Closed Adekoreday closed 4 years ago
Hello @Adekoreday,
Trust your compilers are cooperating!
Have you try using the request dto TransactionInitializeRequest
, viz:
var response = _api.Initialize(new TransactionInitializeRequest {
Email = "test@email.com",
AmountInKobo = 45000, // This is for N450.00k
CallbackUrl = "https://callback.domain.net/processor/path"
});
That would allow you to set all properties missing in the short-version of the Initialize(...)
method.
Hope that helps.
- Foluso.
I'm closing this issue, for now.
Kindly re-open if there is any comment/reservation on the suggestion provided, to get this issue resolved.
Regards,
- Foluso
Thanks for your response.
I have already done this since there are two overloads of the Initialize
method in the TransactionApi.cs class.
Just curious, is there a reason why you didn't include the callback url in the shorter version of initialize
Hello @Adekoreday,
Paystack makes it possible for a developer to set a global CallbackUrl from the Settings section on the account dashboard. As such, specifying a different CallbackUrl when initializing new transactions is optional, and only necessary when the global value is to be overwritten.

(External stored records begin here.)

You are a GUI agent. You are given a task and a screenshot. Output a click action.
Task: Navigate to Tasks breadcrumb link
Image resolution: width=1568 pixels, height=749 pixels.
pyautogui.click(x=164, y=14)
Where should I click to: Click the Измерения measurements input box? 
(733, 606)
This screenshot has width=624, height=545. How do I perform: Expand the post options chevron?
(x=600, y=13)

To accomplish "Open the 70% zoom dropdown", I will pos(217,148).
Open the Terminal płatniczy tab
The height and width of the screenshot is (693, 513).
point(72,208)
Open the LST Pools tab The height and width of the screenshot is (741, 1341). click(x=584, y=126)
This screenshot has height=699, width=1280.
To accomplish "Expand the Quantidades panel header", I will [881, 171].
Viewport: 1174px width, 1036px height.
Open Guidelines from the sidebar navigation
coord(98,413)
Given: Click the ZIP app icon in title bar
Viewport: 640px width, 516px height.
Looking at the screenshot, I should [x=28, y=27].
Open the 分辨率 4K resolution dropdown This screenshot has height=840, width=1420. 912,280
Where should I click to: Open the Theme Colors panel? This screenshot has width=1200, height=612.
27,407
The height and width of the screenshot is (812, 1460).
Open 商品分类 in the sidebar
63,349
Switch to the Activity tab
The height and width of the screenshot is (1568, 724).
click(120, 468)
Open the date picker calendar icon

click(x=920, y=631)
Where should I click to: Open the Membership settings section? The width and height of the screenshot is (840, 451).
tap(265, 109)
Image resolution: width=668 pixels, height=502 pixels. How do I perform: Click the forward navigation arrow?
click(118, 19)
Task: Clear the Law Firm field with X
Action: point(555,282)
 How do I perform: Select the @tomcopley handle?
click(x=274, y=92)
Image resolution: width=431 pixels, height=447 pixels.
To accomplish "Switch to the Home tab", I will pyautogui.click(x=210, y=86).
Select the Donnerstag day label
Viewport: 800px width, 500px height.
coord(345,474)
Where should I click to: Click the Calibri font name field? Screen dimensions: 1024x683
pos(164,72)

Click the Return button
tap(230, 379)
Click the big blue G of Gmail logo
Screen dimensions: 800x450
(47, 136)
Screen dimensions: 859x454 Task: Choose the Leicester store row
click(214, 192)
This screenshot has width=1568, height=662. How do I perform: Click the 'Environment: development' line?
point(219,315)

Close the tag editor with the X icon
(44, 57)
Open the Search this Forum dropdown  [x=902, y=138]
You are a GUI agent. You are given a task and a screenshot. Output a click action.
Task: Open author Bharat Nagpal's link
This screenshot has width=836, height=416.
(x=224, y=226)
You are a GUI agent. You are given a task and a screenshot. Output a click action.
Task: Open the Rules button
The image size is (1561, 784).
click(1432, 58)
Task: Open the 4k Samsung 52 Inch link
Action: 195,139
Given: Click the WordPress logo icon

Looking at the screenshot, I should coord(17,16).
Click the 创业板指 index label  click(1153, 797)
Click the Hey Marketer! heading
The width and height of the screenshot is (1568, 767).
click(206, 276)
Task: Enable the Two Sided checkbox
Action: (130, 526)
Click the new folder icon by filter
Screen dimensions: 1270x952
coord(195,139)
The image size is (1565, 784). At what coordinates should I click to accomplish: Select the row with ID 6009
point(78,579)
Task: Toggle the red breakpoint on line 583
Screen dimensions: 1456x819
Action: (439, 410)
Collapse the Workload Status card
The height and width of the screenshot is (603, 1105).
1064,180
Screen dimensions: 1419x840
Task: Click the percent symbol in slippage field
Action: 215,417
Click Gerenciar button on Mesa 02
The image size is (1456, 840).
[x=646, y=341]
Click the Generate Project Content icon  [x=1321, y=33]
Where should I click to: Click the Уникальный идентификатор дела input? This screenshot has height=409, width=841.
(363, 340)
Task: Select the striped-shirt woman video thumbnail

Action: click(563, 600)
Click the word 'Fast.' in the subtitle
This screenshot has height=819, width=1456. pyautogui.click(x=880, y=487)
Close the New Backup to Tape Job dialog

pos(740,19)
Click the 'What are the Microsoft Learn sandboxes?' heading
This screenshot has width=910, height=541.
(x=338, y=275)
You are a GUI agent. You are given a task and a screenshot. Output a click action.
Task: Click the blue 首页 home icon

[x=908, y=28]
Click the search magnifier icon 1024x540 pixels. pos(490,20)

Since the shorter version of _api.Initialize(...)
is meant to help the very basic usage of initialize endpoint, the CallbackUrl
was omitted.
Hope this helps.
Regards.
- Foluso
Nice, thanks. it does.
TransactionInitializeResponse Initialize(string email, int amount);
out of the box. should support the optional callback URL. this is very important to allow users to get redirected to their platform after payment is made via PayStack.Also, documentation should clearly state that the amount is in kobo.
could fix this with a PR though if you find it worthy.